As a child he would spend hours transfixed staring at insects in the bush. He wanted to be their protector. He was angry when other kids would kick through an ants’ nest or put a praying mantis in a jar with holes punched in the lid.
He should never have become involved. Never.
Yet that was easier to see now. A few short weeks back he had no life. It was understandable. Everything had been ripped from him and what had the consequences been to the entity responsible? A swag of millions that barely affected the bottom line, some forsaken bonus options for executives already on obscenely large salaries.

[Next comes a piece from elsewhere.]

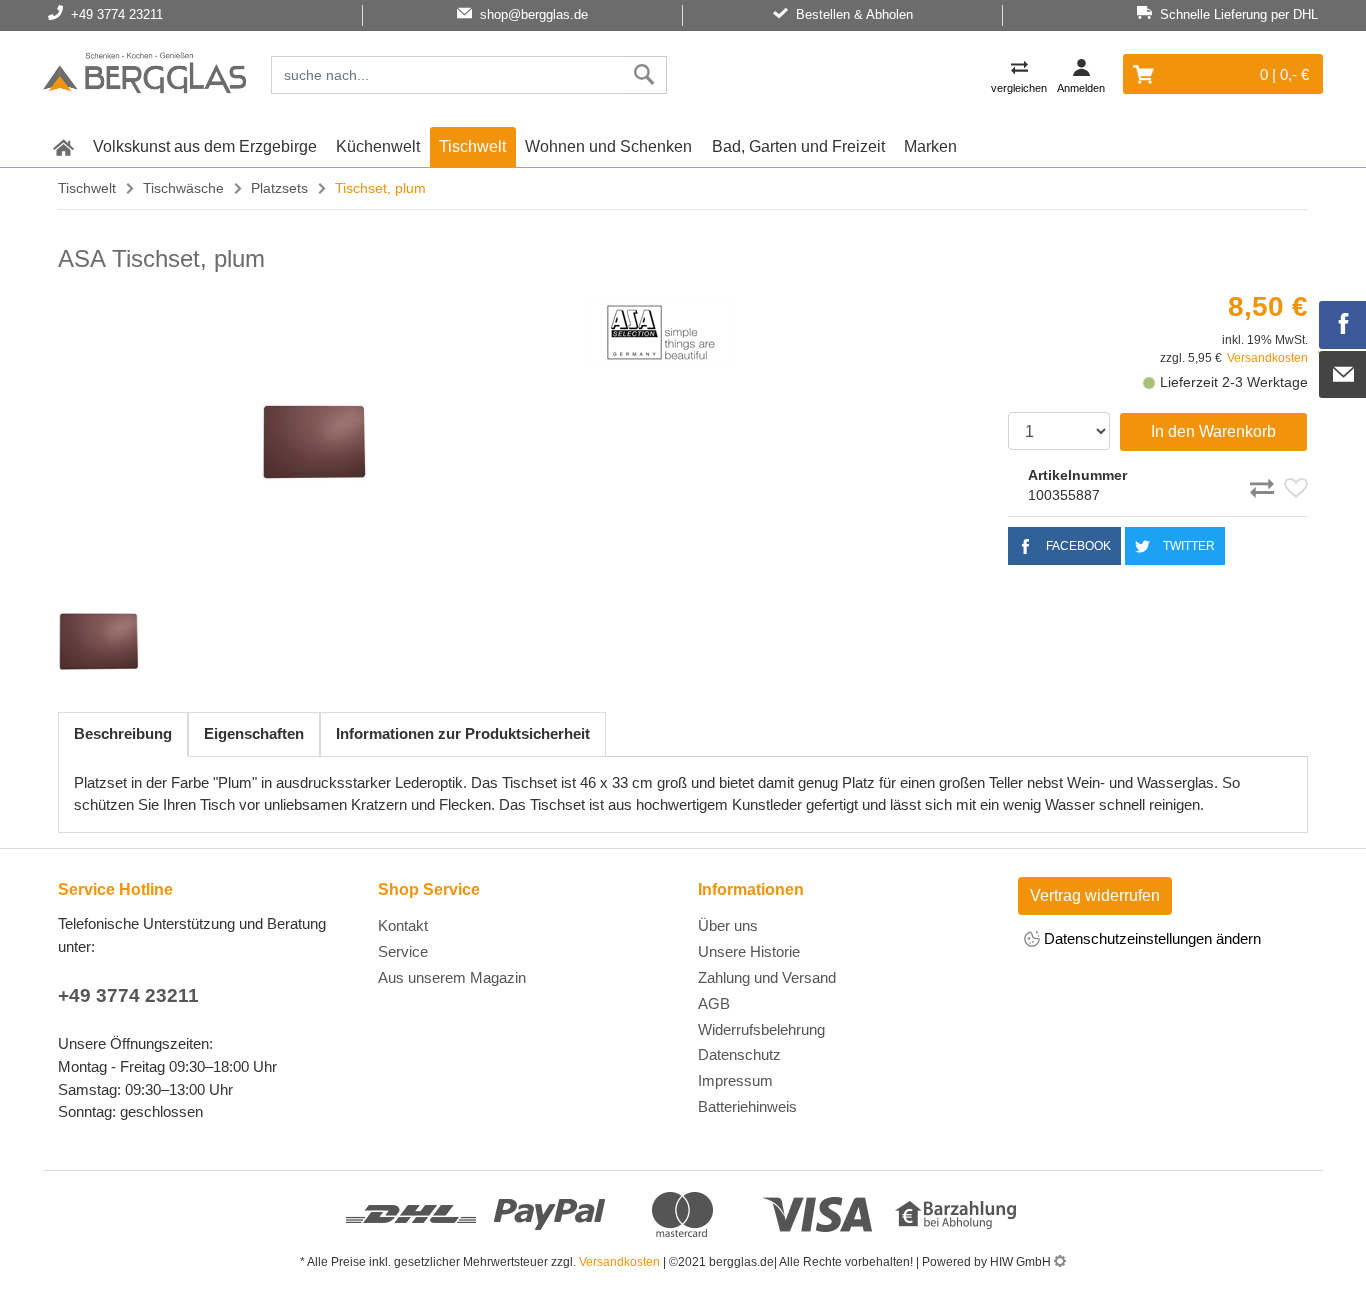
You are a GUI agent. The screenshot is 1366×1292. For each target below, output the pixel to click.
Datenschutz (739, 1054)
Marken (930, 146)
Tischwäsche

He had been outraged. The company, he had come to realise, had treated them all only as parts to a machine. Fine, he was happy to embrace the mechanical him and, freed of any moral responsibility, he would act how they had in effect given him liberty to act. He had been ready, willing and, he hoped, able. And then Ingrid had happened. She was not, nor would ever be, Gabrielly. She was her own person with her own qualities that entranced him. Again, he recalled those bush walks of his youth especially after fresh rain when, strung between narrow trunks in a track, a glistening silver spider web would confront you, the spider hanging in front of your eyes like the bullseye in the centre of a target, the thread seeming to vibrate with your breath. Some kids would pick up a stick and swipe right through that. He would never do that. He would get down on his haunches and try to get under or divert around it if he could.